Our clients are empowered to share their best practices and share their bucket list of info they’d like at their fingertips. We’re looking for talented engineers to help us implement a high volume of curated ideas and reinvent how complex financial transactions can be simplified to the click of a button.
We are developing machine learning algorithms to understand business cash needs, predictive algorithms to forecast future cash flow, and a sleek UI/UX to make our products enjoyable to work with. You’ll be joining an early-stage company with a small, tight-knit team, backed by top-tier VCs (including First Round, Floodgate, Fuel and Y Combinator). You’ll work closely with the entire engineering team and the co-founders. Learn more at tesorio.com.

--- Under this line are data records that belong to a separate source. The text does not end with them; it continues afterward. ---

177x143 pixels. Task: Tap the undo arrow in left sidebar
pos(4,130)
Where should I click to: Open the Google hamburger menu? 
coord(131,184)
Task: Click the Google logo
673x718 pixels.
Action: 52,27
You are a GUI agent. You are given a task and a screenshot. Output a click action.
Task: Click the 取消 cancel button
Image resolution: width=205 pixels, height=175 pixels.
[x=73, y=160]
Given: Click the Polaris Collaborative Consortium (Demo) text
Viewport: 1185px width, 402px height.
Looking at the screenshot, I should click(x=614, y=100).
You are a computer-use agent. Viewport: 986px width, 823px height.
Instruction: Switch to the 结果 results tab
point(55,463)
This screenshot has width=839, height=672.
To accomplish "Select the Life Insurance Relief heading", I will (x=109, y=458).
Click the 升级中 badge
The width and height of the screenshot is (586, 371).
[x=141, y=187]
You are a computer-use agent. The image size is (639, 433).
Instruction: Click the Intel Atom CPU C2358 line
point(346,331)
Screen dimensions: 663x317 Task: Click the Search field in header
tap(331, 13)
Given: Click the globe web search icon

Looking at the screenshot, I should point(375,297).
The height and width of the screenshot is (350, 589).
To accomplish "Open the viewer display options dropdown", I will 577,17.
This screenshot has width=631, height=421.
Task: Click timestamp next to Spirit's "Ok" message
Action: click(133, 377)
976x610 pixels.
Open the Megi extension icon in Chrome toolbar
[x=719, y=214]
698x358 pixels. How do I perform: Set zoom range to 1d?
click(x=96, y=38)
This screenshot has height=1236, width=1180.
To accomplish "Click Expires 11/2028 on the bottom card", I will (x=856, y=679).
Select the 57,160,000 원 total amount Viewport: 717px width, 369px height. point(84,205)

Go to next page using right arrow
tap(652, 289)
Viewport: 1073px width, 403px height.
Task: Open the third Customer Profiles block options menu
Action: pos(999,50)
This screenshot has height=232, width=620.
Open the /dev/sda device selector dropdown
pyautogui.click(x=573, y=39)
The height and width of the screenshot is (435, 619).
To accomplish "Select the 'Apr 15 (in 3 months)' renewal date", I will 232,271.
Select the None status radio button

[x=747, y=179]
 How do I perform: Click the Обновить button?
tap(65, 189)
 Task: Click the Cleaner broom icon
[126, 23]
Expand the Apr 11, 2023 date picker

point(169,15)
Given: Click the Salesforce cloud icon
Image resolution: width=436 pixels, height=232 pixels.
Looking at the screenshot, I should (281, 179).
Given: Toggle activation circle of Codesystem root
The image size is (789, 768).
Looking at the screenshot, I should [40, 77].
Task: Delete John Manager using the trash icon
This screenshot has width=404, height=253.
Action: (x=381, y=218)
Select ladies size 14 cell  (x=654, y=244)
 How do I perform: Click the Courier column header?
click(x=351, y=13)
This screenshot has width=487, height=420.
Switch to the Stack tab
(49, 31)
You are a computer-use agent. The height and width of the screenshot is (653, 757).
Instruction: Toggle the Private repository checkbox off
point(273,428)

- You have a PhD in a quantitative discipline and/or years of experience as a data scientist
- You have deep expertise in applied statistics and/or machine learning
- You’re proficient in Python, R and/or SQL
What you’ll do day-to-day
- Work directly with the founders and engineers to build predictive models
- Discover trends in how companies are growing and understand their financial situation
- Analyze large company financial data sets
The ideal candidate
- Has 5+ years of work experience
- Is resourceful and a fast learner
- Excited to be working in a fast-paced environment with a small and talented team
- Experience in large-scale, data-rich environments
Nice to have
- Experience working with any of: Spark, Jupyter, Redshift/Hive, Athena/Presto, GPUs/TPUs, deep learning
- Experience with setting up and deploying machine learning models in the cloud
Note: we currently cannot sponsor visas.